3 V's
Bij de planning en uitvoering van dierproeven streven de Universiteit Utrecht en het UMC Utrecht altijd naar vervanging, vermindering en verfijning van de dierproef, de zogenaamde 3 V’s.
In dit artikel
Vervanging: de dierproef wordt vervangen door een alternatief zonder proefdieren.
Vermindering: het aantal dieren per proef wordt zo veel mogelijk verminderd.
Verfijning: het ongerief (pijn/ongemak) van de proefdieren vóór, tijdens en na de proef wordt zo veel mogelijk voorkomen.
Veranderd proefdiergebruik door 3V-methoden
De ontwikkeling en inzet van de 3V-methoden over de afgelopen 35 jaar hebben bijgedragen aan een veranderd proefdiergebruik voor biomedisch onderzoek:
- Het proefdiergebruik is sinds 2001 meer dan gehalveerd.
- De belasting van proefdieren is verminderd. ‘Ernstig ongerief’ komt veel minder voor.
- Het welzijn van proefdieren is verbeterd, bijvoorbeeld door kooiverrijking en socialisatie.
- Het onderzoek naar en gebruik van proefdiervrije methoden is toegenomen.

§ OPDRACHTDOEL
Zet de tekst over de 3 V's bij dierproeven voort na het laatste punt van de opsomming.

§ GESELECTEERDE GEGEVENS
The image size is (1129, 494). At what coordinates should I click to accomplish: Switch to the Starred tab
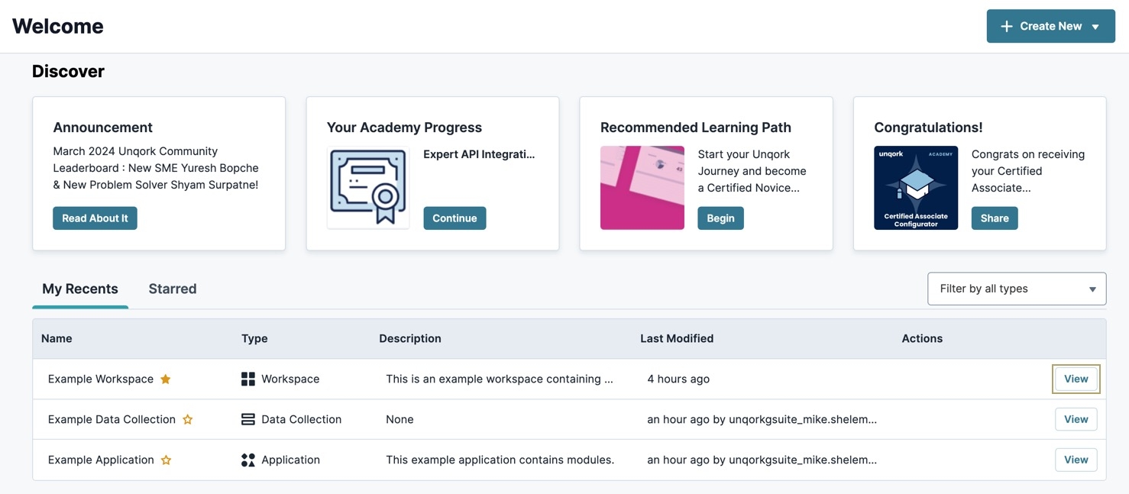tap(173, 289)
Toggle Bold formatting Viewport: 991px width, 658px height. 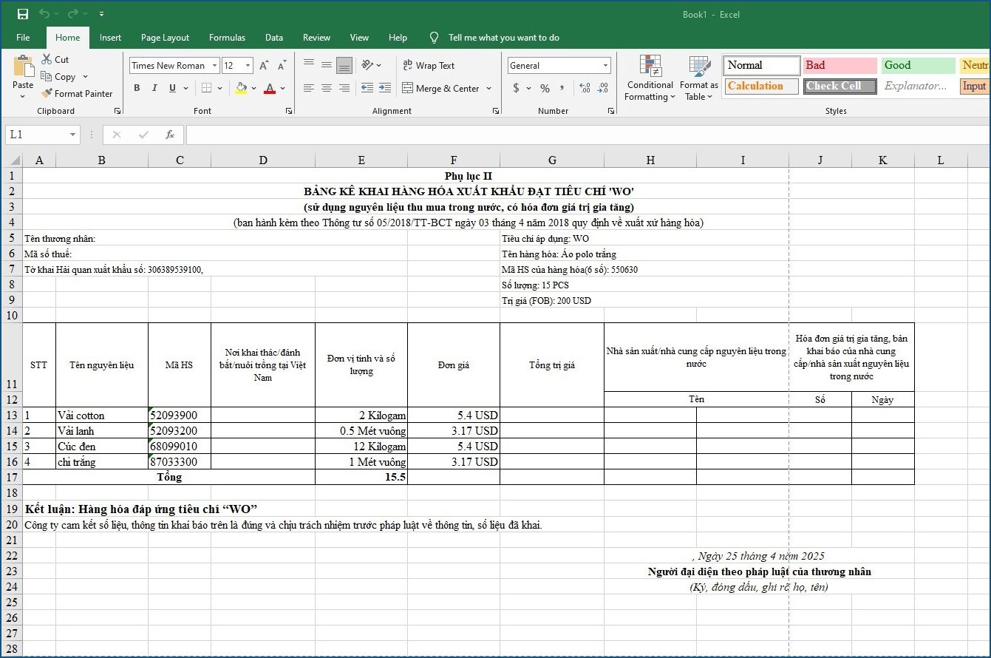point(137,88)
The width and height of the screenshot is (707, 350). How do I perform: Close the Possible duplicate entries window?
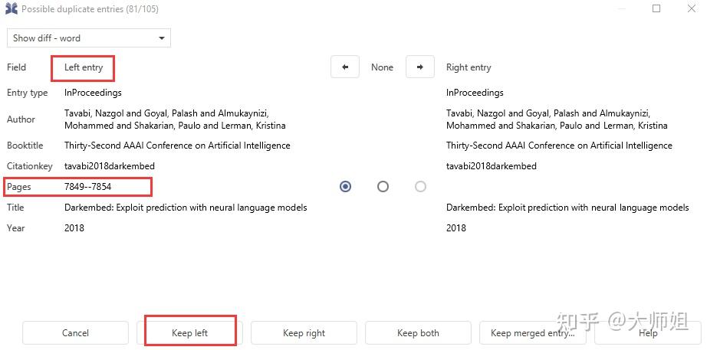coord(691,9)
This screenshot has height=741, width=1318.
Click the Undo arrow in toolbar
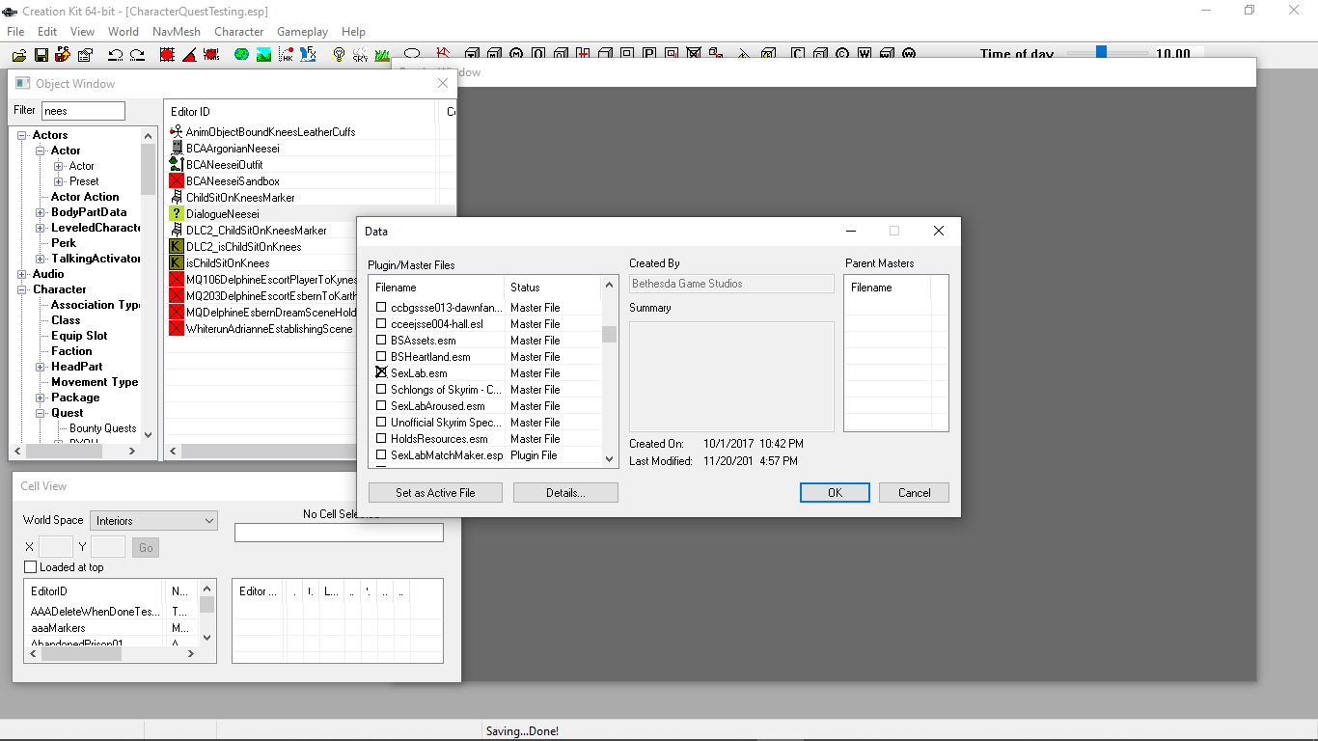pyautogui.click(x=115, y=55)
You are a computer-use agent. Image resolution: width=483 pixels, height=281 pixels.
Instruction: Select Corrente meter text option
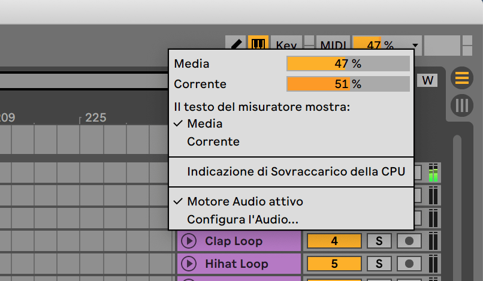pos(213,142)
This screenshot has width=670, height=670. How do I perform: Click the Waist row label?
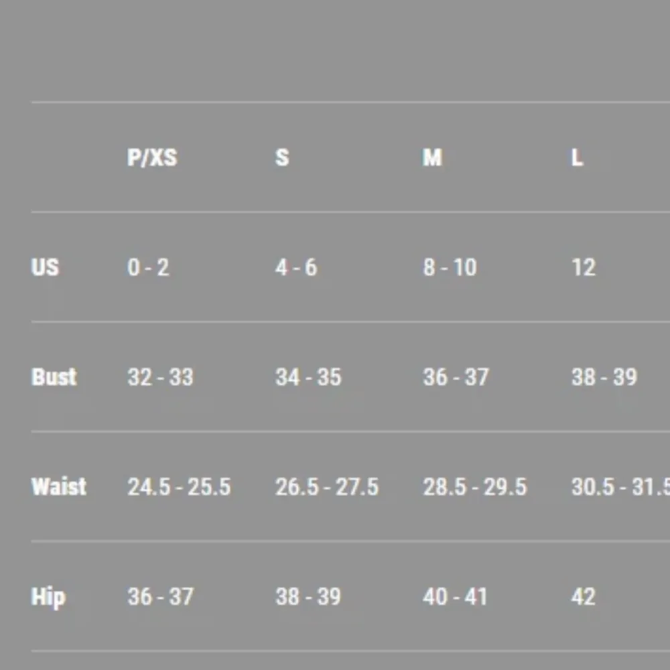tap(59, 486)
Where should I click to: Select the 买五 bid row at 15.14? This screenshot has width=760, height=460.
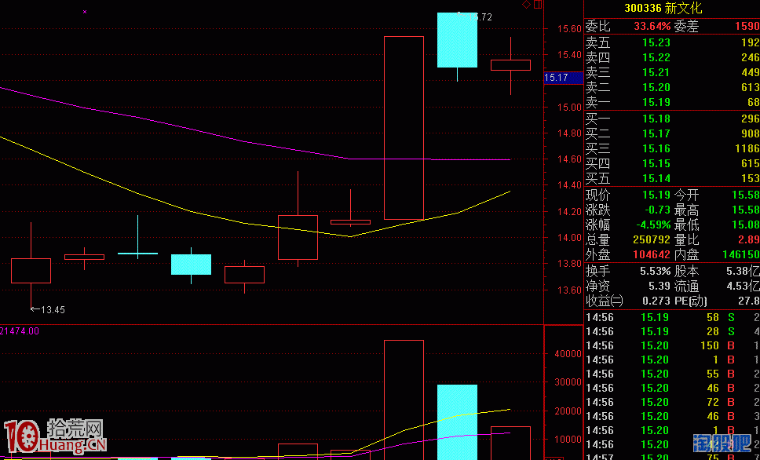pyautogui.click(x=671, y=178)
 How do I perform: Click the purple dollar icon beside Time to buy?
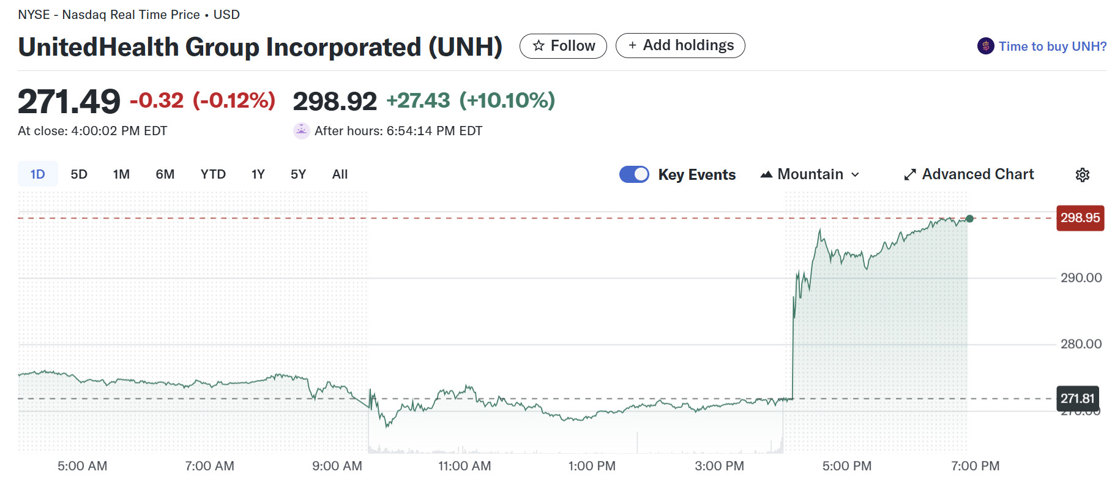(x=985, y=46)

§ UITWERKING
3V-methoden en de transitie naar proefdiervrije methoden
De Universiteit Utrecht en het UMC Utrecht werken op diverse manieren aan 3V-methoden en alternatieven voor dierproeven:
- Onderzoekers werken aan de ontwikkeling en toepassing van de 3 V's.
- Het departement Dier in Wetenschap & Maatschappij (DWM) van de faculteit Diergeneeskunde heeft als missie om het welzijn van dieren te optimaliseren door middel van onderzoek, onderwijs en communicatie.
- Het 3Rs Centre stimuleert de ontwikkeling, acceptatie en implementatie van 3V-methoden.
- De Universiteit Utrecht werkt samen met Proefdiervrij om het aantal proefdieren terug te dringen, onder andere via het Dierdonorcodicil
- De werkgroep TPI Utrecht zet zich in om de transitie naar proefdiervrije innovatie te versnellen.